In the entries that follow, find the line containing "You are a GUI"; from there, copy every line exactly through the line containing "The width and".

• _Saved entries_
[Start of Attachment]

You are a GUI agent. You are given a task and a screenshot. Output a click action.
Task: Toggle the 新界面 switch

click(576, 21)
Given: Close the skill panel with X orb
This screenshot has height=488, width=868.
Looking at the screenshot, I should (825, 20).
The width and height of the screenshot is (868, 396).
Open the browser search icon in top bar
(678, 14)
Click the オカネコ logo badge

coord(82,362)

[End of Attachment]
[Start of Attachment]

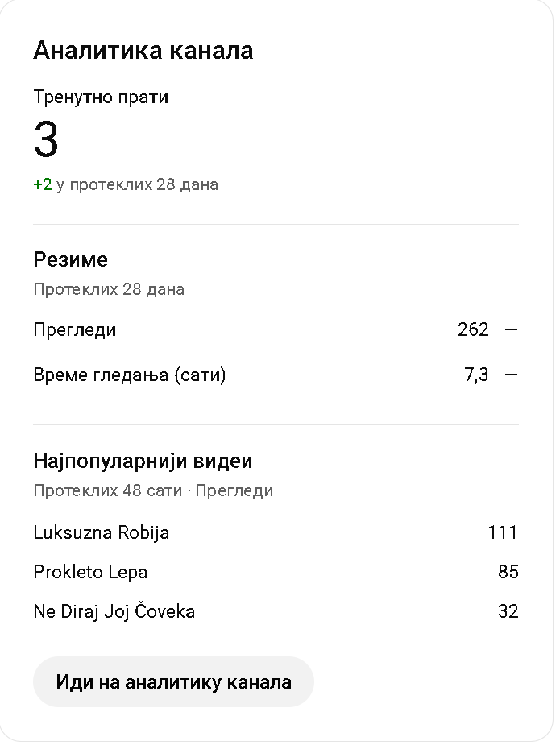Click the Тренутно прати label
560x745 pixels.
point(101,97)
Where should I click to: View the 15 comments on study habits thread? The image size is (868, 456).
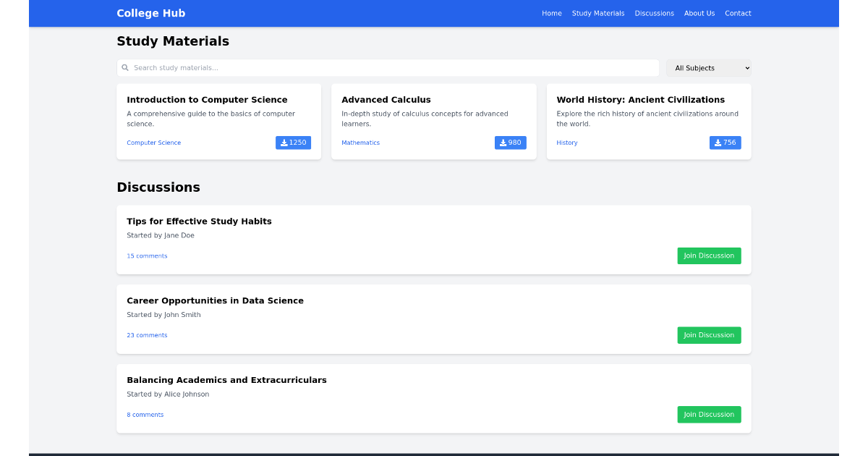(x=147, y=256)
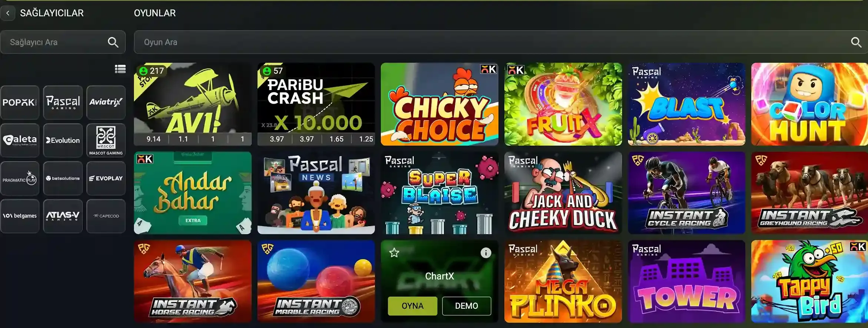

[End of Attachment]

• _Completed task_
You are a GUI agent. You are given a task and a screenshot. Output a click action.
Task: Toggle the 新界面 switch

click(576, 21)
Given: Close the skill panel with X orb
This screenshot has height=488, width=868.
Looking at the screenshot, I should (825, 20).
The width and height of the screenshot is (868, 396).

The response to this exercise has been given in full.